Apr 062024
 

Just came across someone today who wasn’t aware of the “BCC” (Blind Carbon Copy) header, and was wondering how an email reached her when her address wasn’t in the “To” header. It’s all too easy to laugh at people who somehow missed learning this stuff, but how often does email get taught these days?

Headers Are Just Comments

Well that heading is a bit of an exaggeration but it’s a helpful exaggeration. It is perhaps more accurate to say the headers are hints to the underlying software.
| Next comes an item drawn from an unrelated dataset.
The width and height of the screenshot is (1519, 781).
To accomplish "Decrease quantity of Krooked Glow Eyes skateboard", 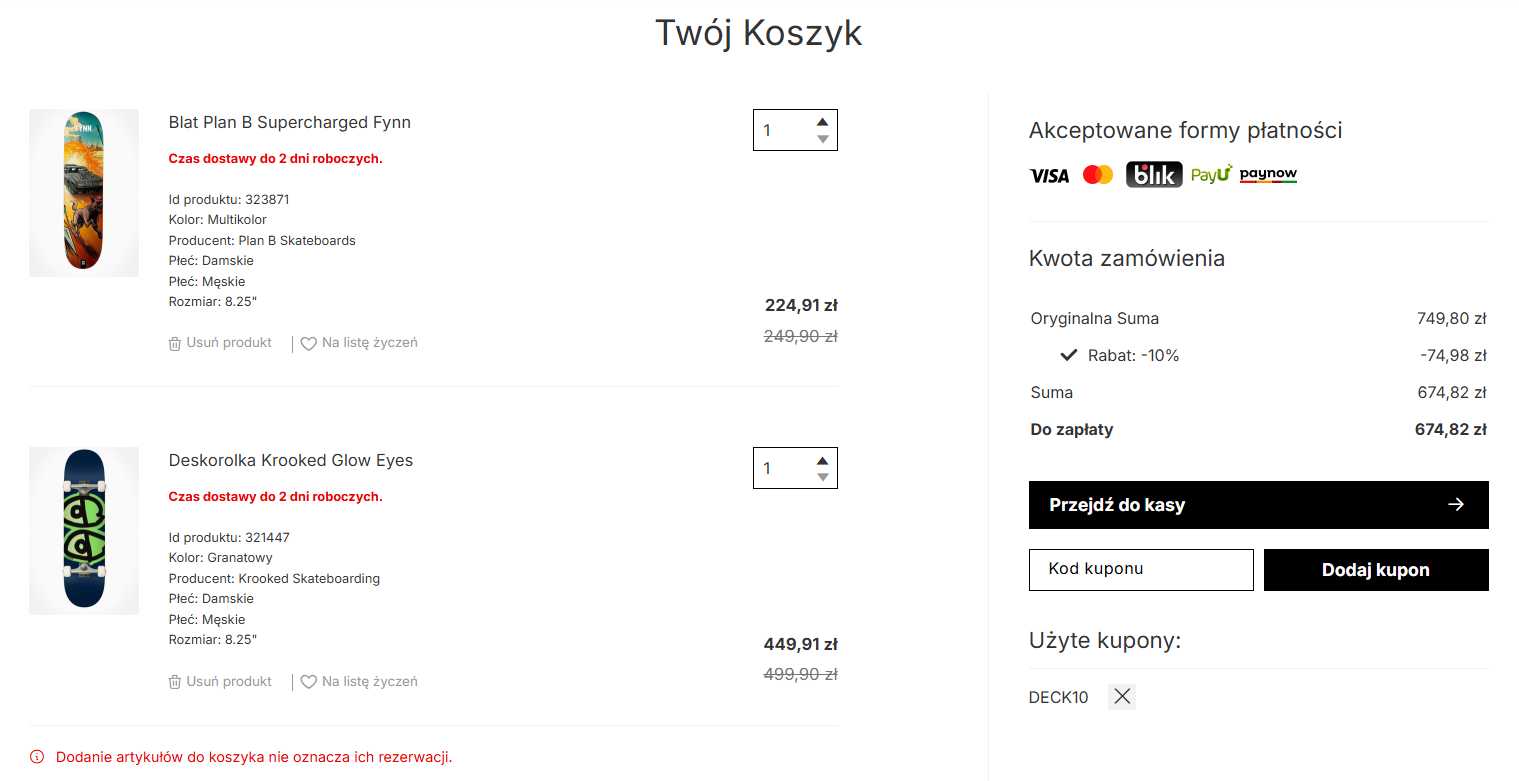I will click(x=822, y=477).
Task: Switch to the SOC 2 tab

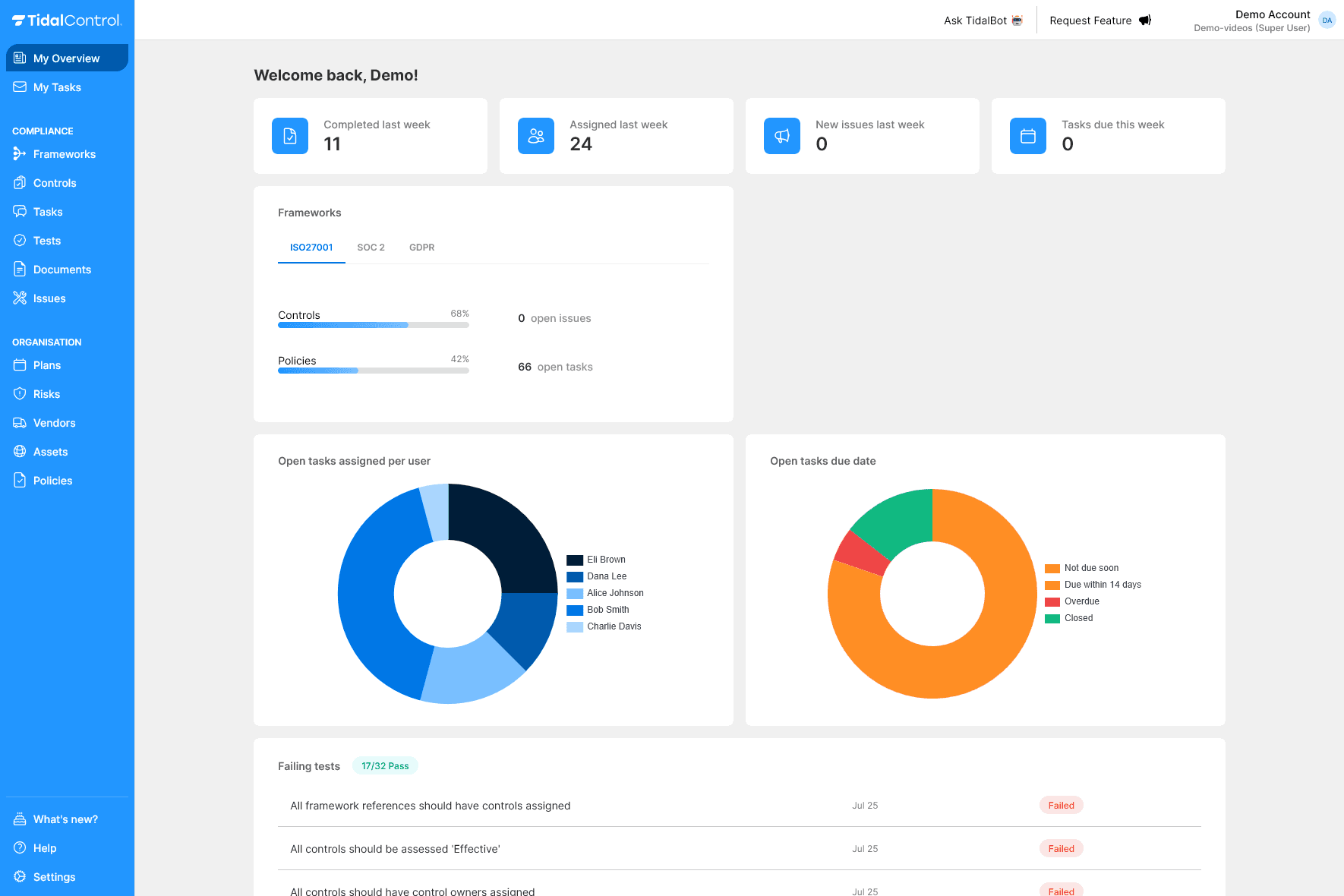Action: coord(371,247)
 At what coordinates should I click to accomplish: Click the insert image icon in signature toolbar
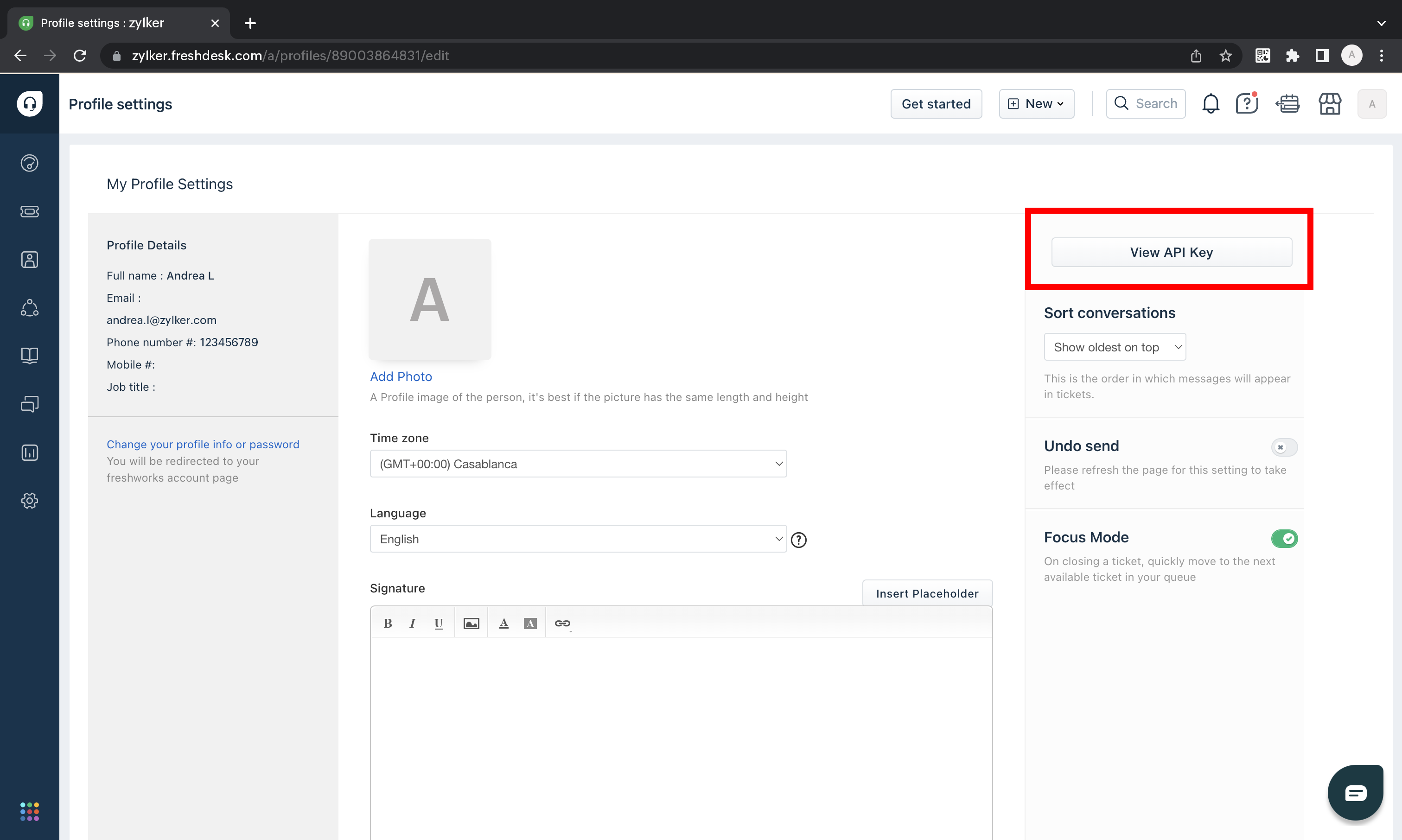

There is a chain of software “under the hood” that takes the email you have composed in some kind of email client (which includes a web mail interface which is the most common way these days), formats it into a suitable format for a “mail transport agent” which then determines the “mail transport agent” is closest to the recipients and sends it there.

You -> Mail client -> Your MTA -> Recipient’s MTA

In terms of headers that you populate to instruct that chain where emails should go, there is :-

  • The “To” header which is what is most commonly used.
  • The “Cc” (“carbon copy” – an archaic reference) header which allows you to specify additional recipients, but it implies that the additional recipients are included as a courtesy (“You might want to see a copy of this for information.”).
  • The “Bcc” (“Blind carbon copy” ) header, which allows you to specify additional recipients but when your client transfers your email to the mail transfer agent it will add the recipients to the “envelope” (which we will explain shortly) but remove the header.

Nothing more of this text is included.